Visualize the result with a volcano plot

In [15]:
from bokeh.plotting import figure,show
from bokeh.models import ColumnDataSource, HoverTool

In [16]:
f = figure(
    title="Volcano plot",
    match_aspect=True,
    toolbar_location="right",
    x_axis_label="log2foldchange",
    y_axis_label="neg_log10_pvalue",
)

In [18]:
source = ColumnDataSource(stats)
volcano = f.scatter(x="log2foldchange",
          y="neg_log10_pvalue",
          source = source)
hover = HoverTool(renderers=[volcano], tooltips=[
            ("m/z", "@mz_values{0.0000}"),
            ("1/K0", "@mobility_values{0.0000}"),
            ("intensity", "@total_intensity{0.0000}"),
            ("index", "$index"),
        ],)
f.add_tools(hover)
show(f)

The points on the top right are ions present have higher intensity levels in the microbial culture region than the matrix region, with significant p values.  
For example, we filter features with following conditions:

In [20]:
stats.loc[lambda df: (df.log2foldchange>4) & (df.neg_log10_pvalue>50) & (df.matrix_mean<1)]

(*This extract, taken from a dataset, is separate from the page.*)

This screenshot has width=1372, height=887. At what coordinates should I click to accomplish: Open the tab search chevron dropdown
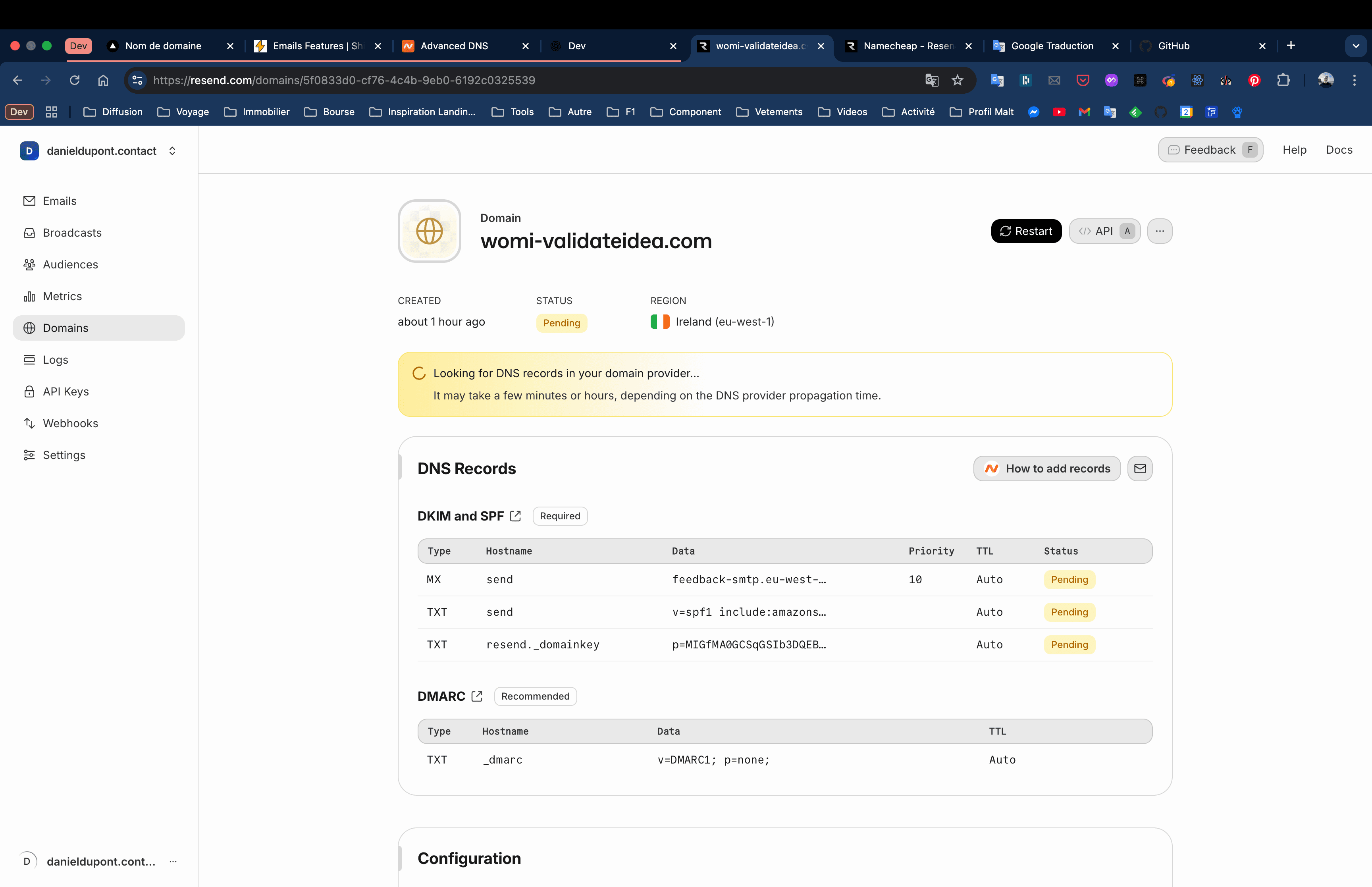click(1355, 46)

Unnamed: 0,mz_values,mobility_values,total_intensity,cell_mean,matrix_mean,log2foldchange,neg_log10_pvalue
1860,425.261619,0.975195,3731.217038,0.071716,0.001477,5.601325,129.742614
1900,428.261729,0.960216,3326.308223,0.068339,0.000638,6.743117,172.423069
2509,475.254336,1.006788,2615.506695,0.052339,0.001255,5.382163,154.749031
2647,485.282522,1.014855,2500.674279,0.047446,0.000525,6.498203,146.554071
3575,554.317614,1.097049,4588.912101,0.0858,0.001535,5.804431,144.702985
3858,576.293969,1.10603,3227.838002,0.062171,0.0018,5.109834,152.131748
4222,604.296857,1.151883,5278.328021,0.102012,0.002847,5.163032,144.28526
4527,626.277599,1.114574,2738.916454,0.051026,9.5e-05,9.0751,134.583614
4545,627.348184,1.152731,4095.695556,0.078735,0.00047,7.386868,156.845189
4747,649.33079,1.169898,5580.144664,0.10824,0.001225,6.465226,162.435291


In this method, 12 features were obtained, in which 5 are in the feature list of the literature with 12 precursors in total.